ReTreever: Tree-based Coarse-to-Fine Representations for Retrieval
Shubham Gupta, Zichao Li, Tianyi Chen, Cem Subakan, Siva Reddy, Perouz Taslakian, Valentina Zantedeschi
TL;DR
ReTreever introduces a differentiable, tree-based retrieval framework that organizes document snippets into a binary tree to provide coarse-to-fine representations while preserving full embedding accuracy. By learning routing functions at internal nodes and using a contrastive objective with negative Total Variation Distance, it yields both efficient coarse representations and accurate leaf-level embeddings, without relying on costly LLMs during construction or search.
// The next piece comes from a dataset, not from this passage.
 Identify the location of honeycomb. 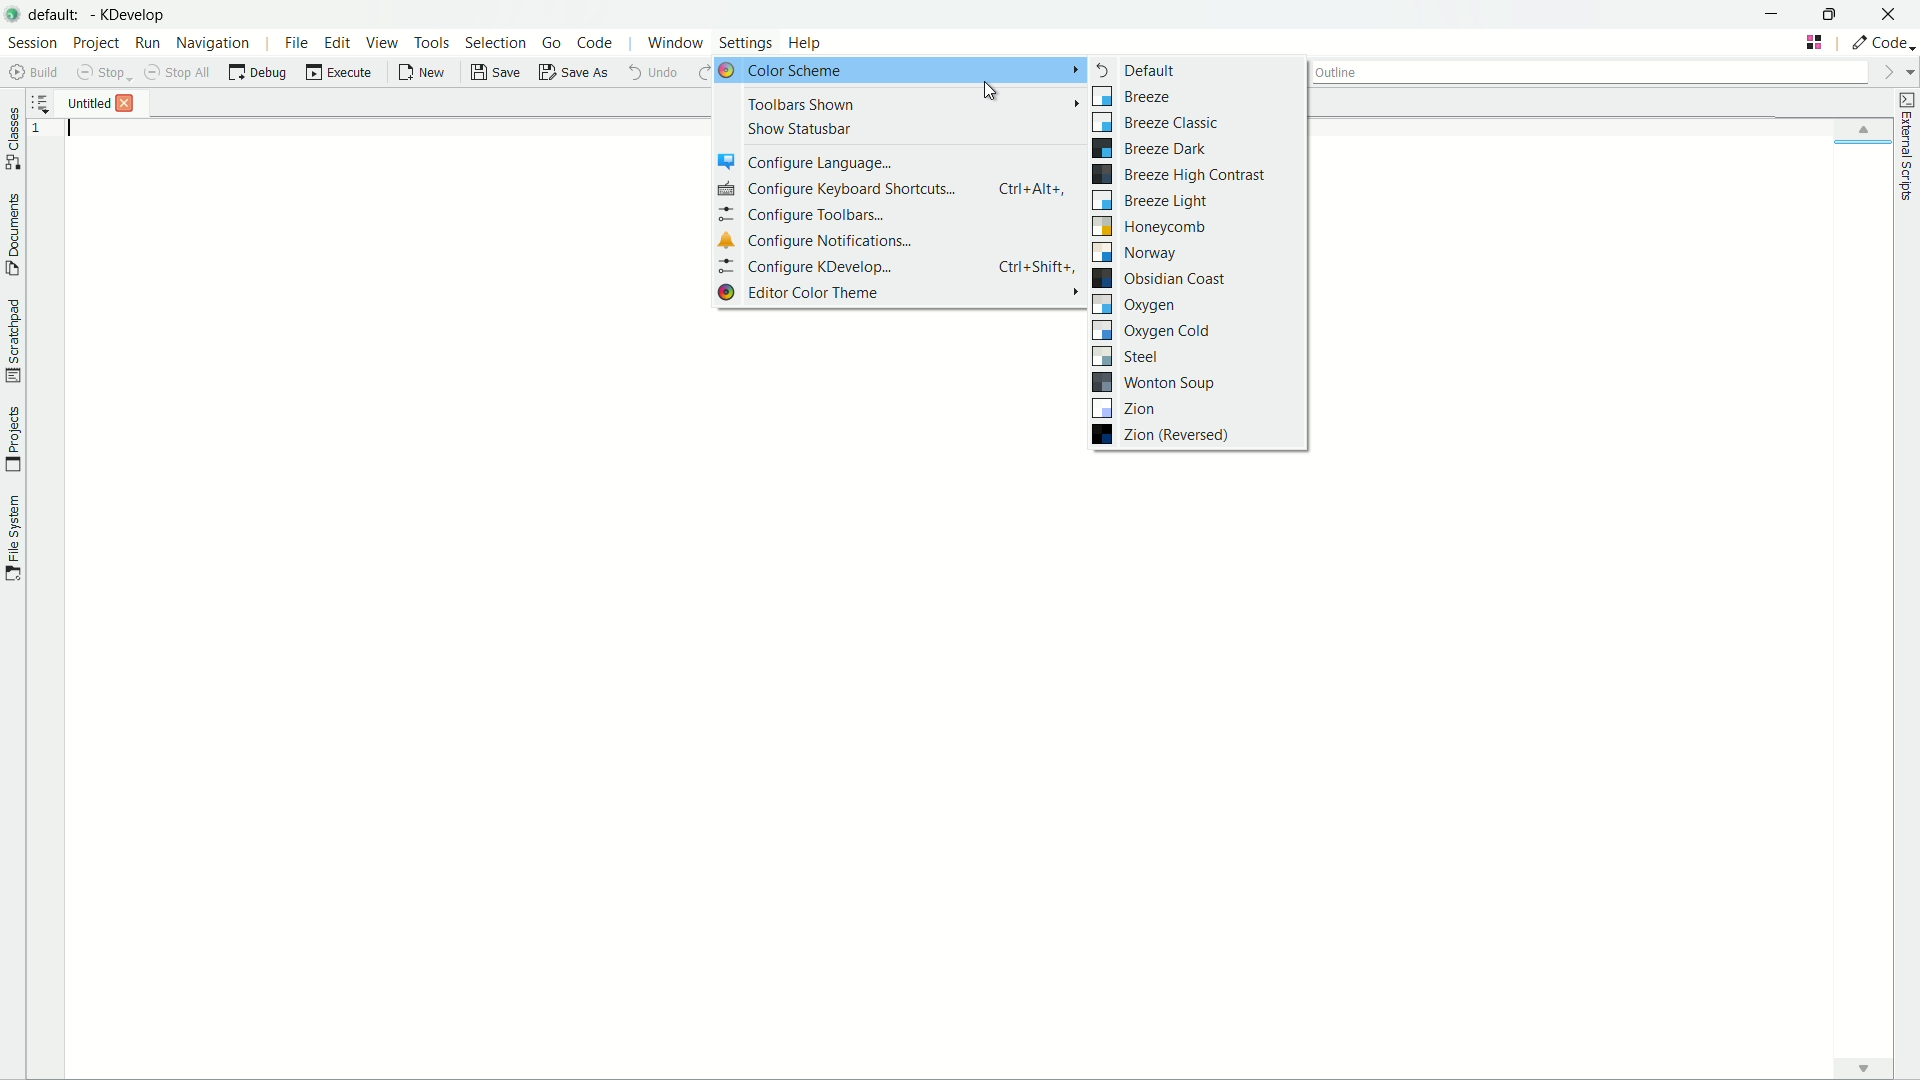
(1152, 227).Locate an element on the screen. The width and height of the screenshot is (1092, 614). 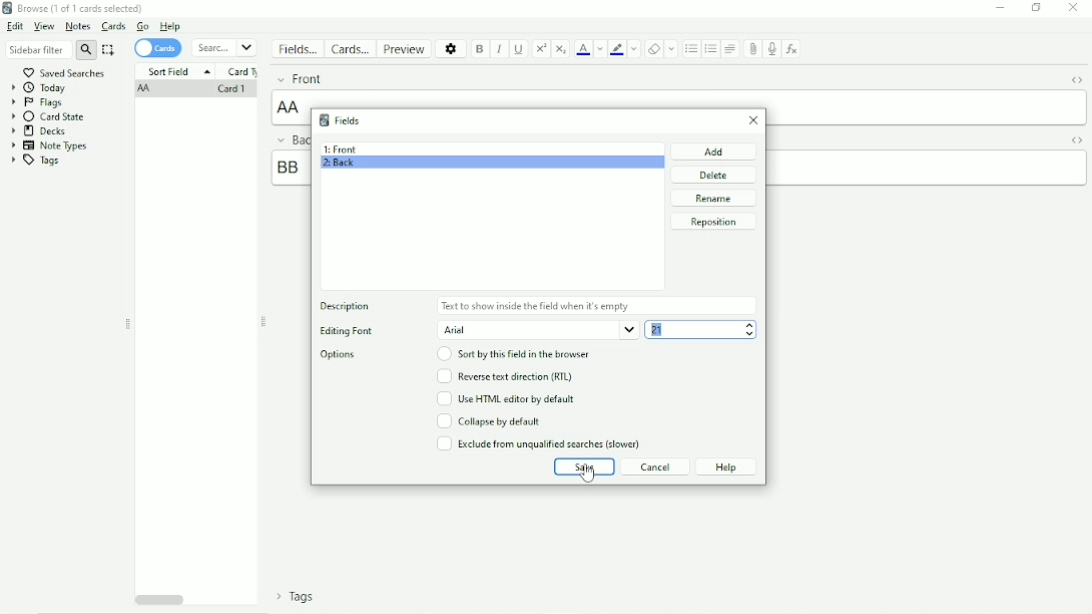
Remove formatting is located at coordinates (654, 49).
The approach offers interpretable corpus organization, enabling inspection of semantic groupings and retrieval behavior across tree levels. Empirical results on NQ, HotpotQA, TopiOCQA, and RepLiQA show competitive or superior retrieval performance with lower latency compared to flat and other hierarchical baselines, highlighting its practicality for scalable and transparent retrieval systems.
Abstract
Document retrieval is a core component of question-answering systems, as it enables conditioning answer generation on new and large-scale corpora. While effective, the standard practice of encoding documents into high-dimensional embeddings for similarity search entails large memory and compute footprints, and also makes it hard to inspect the inner workings of the system. In this paper, we propose a tree-based method for organizing and representing reference documents at various granular levels, which offers the flexibility to balance cost and utility, and eases the inspection of the corpus content and retrieval operations. Our method, called ReTreever, jointly learns a routing function per internal node of a binary tree such that query and reference documents are assigned to similar tree branches, hence directly optimizing for retrieval performance. Our evaluations show that ReTreever generally preserves full representation accuracy. Its hierarchical structure further provides strong coarse representations and enhances transparency by indirectly learning meaningful semantic groupings. Among hierarchical retrieval methods, ReTreever achieves the best retrieval accuracy at the lowest latency, proving that this family of techniques can be viable in practical applications.